Na sexta-feira, dia 27 de maio, estava eu em sala, falando sobre Fashion, capítulo 2 do livro Become 9º ano, passava um vocabulário sobre types of cloth. Um menino deu um tapa na nuca do outro, uma brincadeirinha tão leve e saudável, não é mesmo? Mas o outro não levou na brincadeira e começaram a se socar, literalmente em sala. Eu fui com o livro para cima deles, mas vi que a briga não ia parar, portanto me afastei. percebi que alguns alunos começaram a filmar e pedi que parassem, mas obviamente eles não atenderam. Pedi que o vice-diretor fosse chamado, ao avistá-lo, fui ao encontro dele, ao passo que na sala os alunos arrumaram todas as cadeiras e carteiras que os lindos brigões derrubaram. Quando cheguei à sala com o vice-diretor, com quem estava falando da briga, alunos começaram a relatar o ocorrido e a atenção dele voltou-se para eles. Fiquei lá na sala enquanto ele saía com os brigões, sem saber o que fazer. A faculdade também tinha que ensinar sobre isso, né! Nossa, a formação do professor é tão precária!
Peguei uma cadeira e sentei do lado de fora da sala. Alguns vieram ver o que eu estava arrumando, mas como eu já estava em um processo sobrehumano de tentar esconder lágrimas e meu rosto avermelhado, peguei minhas coisas e desci para a sala dos professores. Depois de um tempinho, pensando já ter me acalmado, subi para a outra sala quando o sinal bateu. Ao começar a falar, minha voz embargou, a garganta seca começou a fechar, um fiapo de voz tremida e chorosa saía e eu só disse que não tinha condições de fazer nada naquele dia. Nisso, os alunos me olhavam abestados, alguns até rindo. Como se eu estivesse fazendo algum drama, ou interpretando alguma coisa.

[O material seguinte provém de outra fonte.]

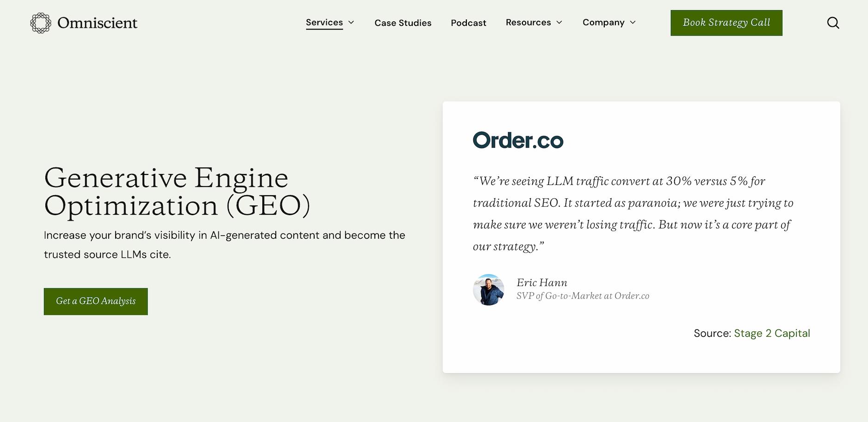Open the Stage 2 Capital source link
Screen dimensions: 868x422
click(x=772, y=333)

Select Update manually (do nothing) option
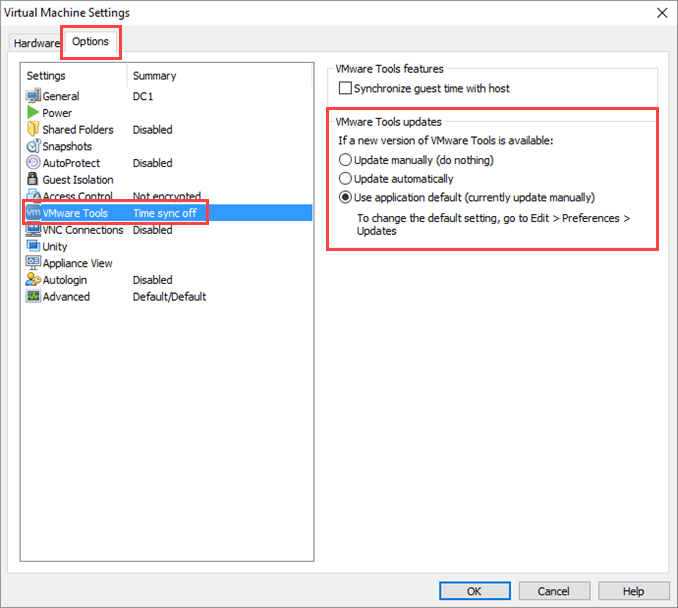(x=346, y=160)
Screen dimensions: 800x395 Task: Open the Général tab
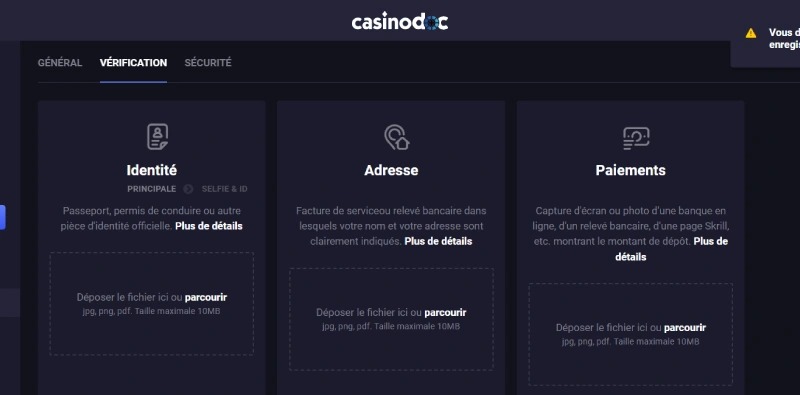(x=60, y=63)
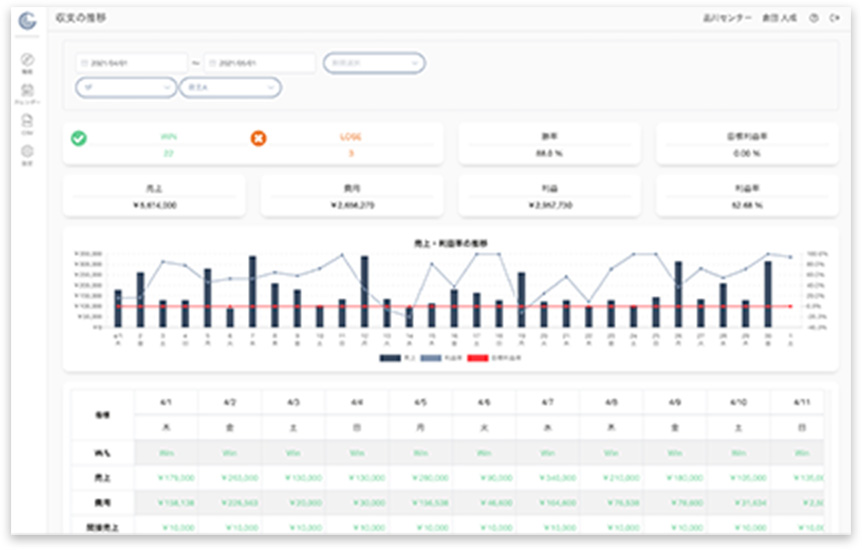Open the CRM page from the sidebar

[x=27, y=122]
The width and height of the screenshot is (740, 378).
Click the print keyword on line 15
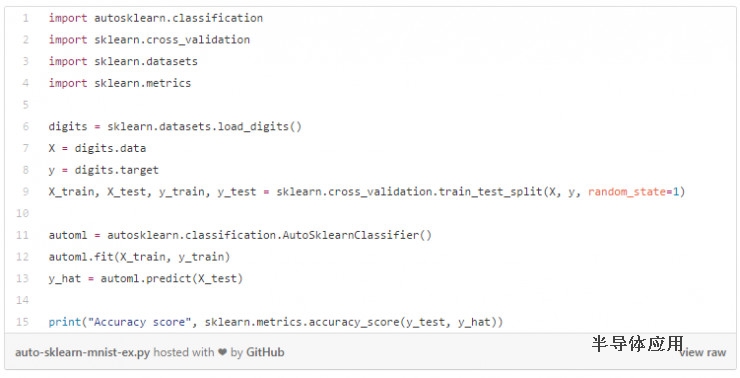click(65, 322)
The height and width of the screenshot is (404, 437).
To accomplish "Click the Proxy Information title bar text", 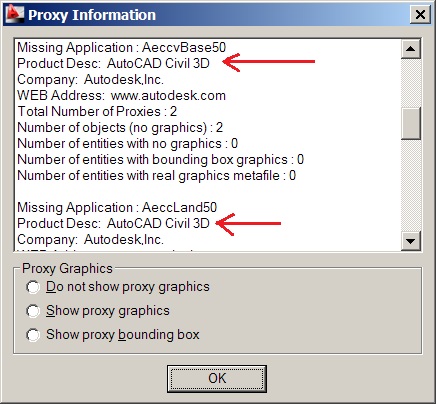I will (x=92, y=15).
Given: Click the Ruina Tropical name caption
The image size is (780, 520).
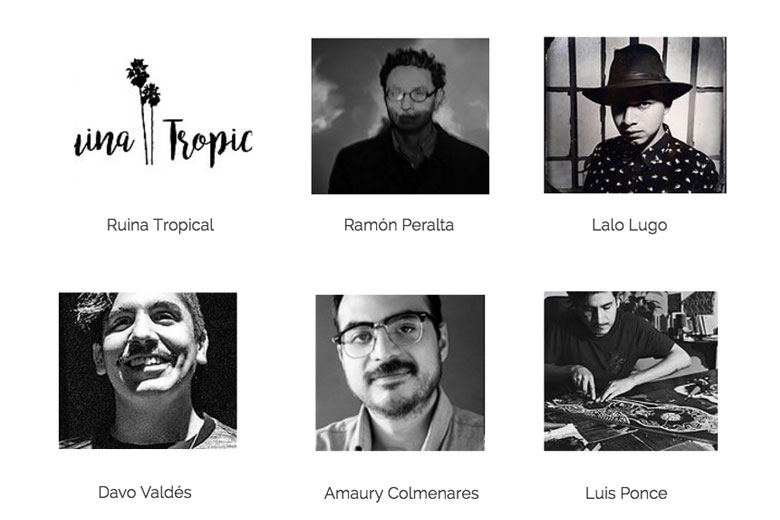Looking at the screenshot, I should point(160,225).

Como se a minha reação a uma violência descabida no meio de uma aula fosse igualmente descabida. Alguns deles também já tinham visto o vídeo, questão de segundos depois já sendo postado e compartilhado e, claro, eu apareci. Vídeo de briga em escola, para eles, é fonte de diversão. Eu não consegui nem ver. Não consigo achar violência normal.
No sábado, começamos a repor aulas, outra violência contra o professor que, apesar do direito à greve, tem o dever de reposição posterior. Estavam lá alguns alunos da turma dos alunos do UFC discente que vieram "em nome da turma" me pedir desculpas. Agradeci e aceitei, mas eu já não estava bem, o agradecimento foi forçado, eu já não queria estar ali.
Ontem uma aluna me deu um bombom. Perguntei a ela quanto ia querer pelo bombom, pagamento ou pontos. Ela meio sem graça disse que não, que só estava me oferecendo mesmo. Eu sabia disso, sabia que não era interesse, mas o amargor que sinto desde então na boca, que desce, está me envenenando contra tudo e todos. Não sei de onde vem isso, penso que a briga foi a gota d'água de várias coisas que tem rondado minha vida nos últimos tempos.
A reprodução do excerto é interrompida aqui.